Press Release  New Analysis Finds Governor Healey’s ClimateTech Initiative Would Generate $16.4 Billion in Economic Activity

First-of-its-kind $1.3 billion investment proposed in Mass Leads Act would create 6,670 new jobs
For immediate release:
  • Governor Maura Healey and Lt. Governor Kim Driscoll
  • Executive Office of Economic Development
  • Office of Climate Innovation and Resilience
  • Executive Office of Energy and Environmental Affairs

Media Contact   for New Analysis Finds Governor Healey’s ClimateTech Initiative Would Generate $16.4 Billion in Economic Activity

Karissa Hand, Press Secretary

Watertown — Governor Maura T. Healey today unveiled a new analysis finding that her ClimateTech Initiative proposed as part of the Mass Leads Act would have a profound economic impact on the state’s economy. The 10-year, $1.3 billion proposal is expected to generate $16.4 billion in economic activity – representing a total 12-to-1 return on investment – and create 6,670 new jobs. The first-of-its kind strategy seeks to build off the successful model of the state’s Life Science Initiative to make Massachusetts a global leader in climatetech. 

“Investing in climatetech not only gives us the tools to address climate change and protect our planet – it's also an economic winner that will generate billions of dollars in economic activity and create thousands of jobs,” said Governor Healey. “Our Mass Leads Act will make Massachusetts the climate innovation lab for the world and strengthen our economy for generations to come.” 

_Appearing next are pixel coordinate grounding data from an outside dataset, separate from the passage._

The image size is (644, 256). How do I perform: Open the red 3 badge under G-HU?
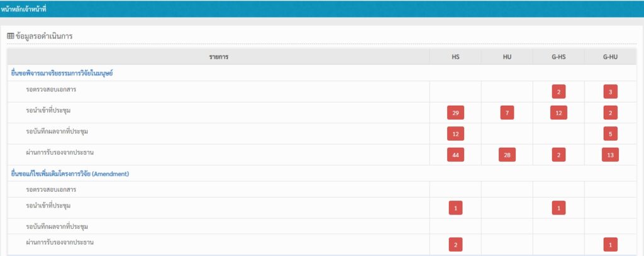pyautogui.click(x=609, y=92)
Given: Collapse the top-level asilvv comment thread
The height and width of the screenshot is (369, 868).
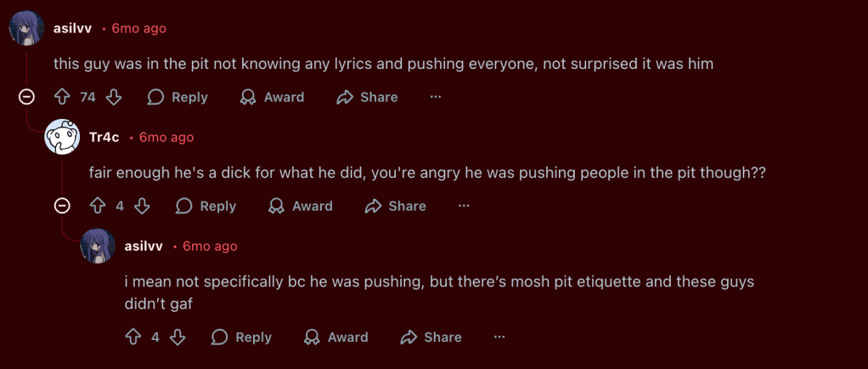Looking at the screenshot, I should pos(26,97).
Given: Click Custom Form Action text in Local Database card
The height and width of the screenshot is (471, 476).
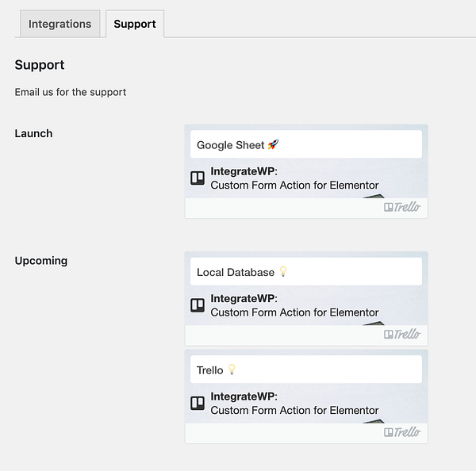Looking at the screenshot, I should 294,312.
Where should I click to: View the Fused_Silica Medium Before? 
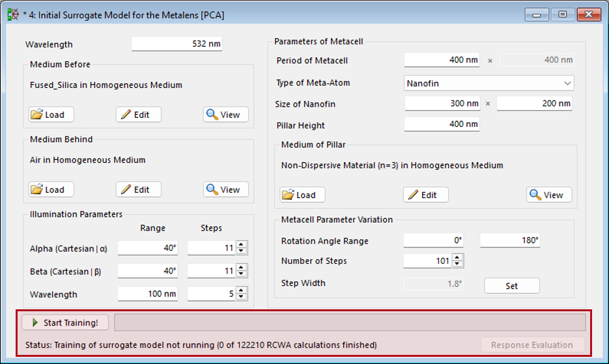225,115
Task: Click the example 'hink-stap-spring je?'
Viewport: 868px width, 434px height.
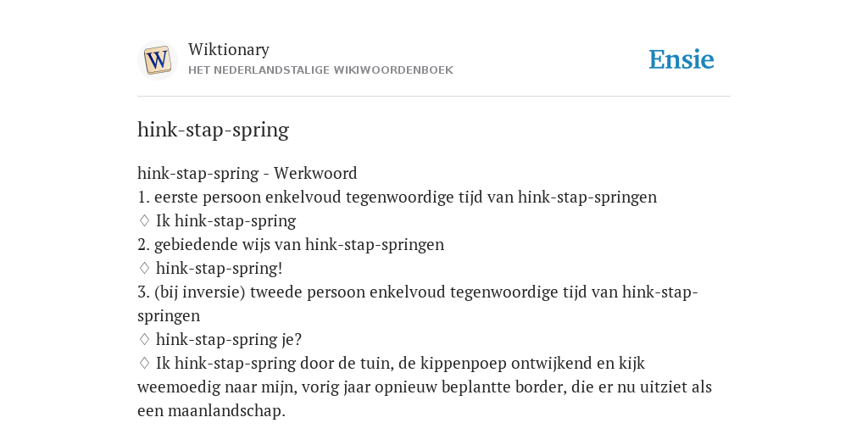Action: tap(229, 339)
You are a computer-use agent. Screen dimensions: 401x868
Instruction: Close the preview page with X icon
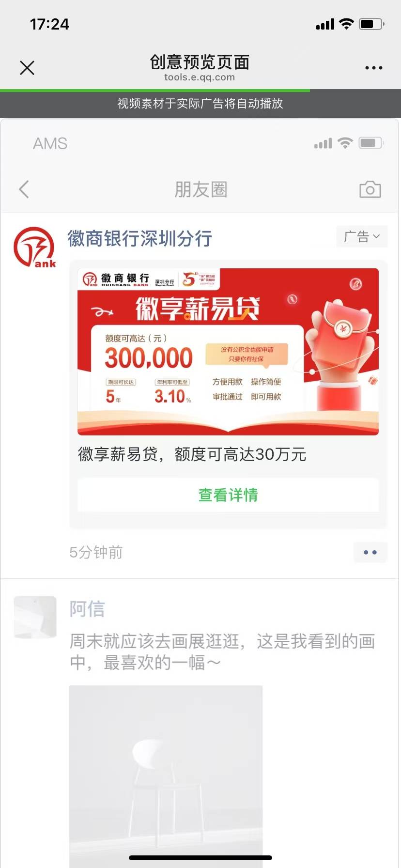27,68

“The results of this economic analysis are profound, but not surprising,” said Lieutenant Governor Kim Driscoll. “We’ve seen the transformative power of our Life Sciences Initiative, and now our administration is applying this homegrown model to the emerging climatetech industry.” 

The Mass Leads Act proposes a total investment of $1.3 billion over 10 years. That includes $400 million in capital investment in offshore wind and early project development, $300 million in operating funds for the MassCEC, $300 million for a climatetech tax incentive program, and $350 million to modify the offshore wind tax credit program.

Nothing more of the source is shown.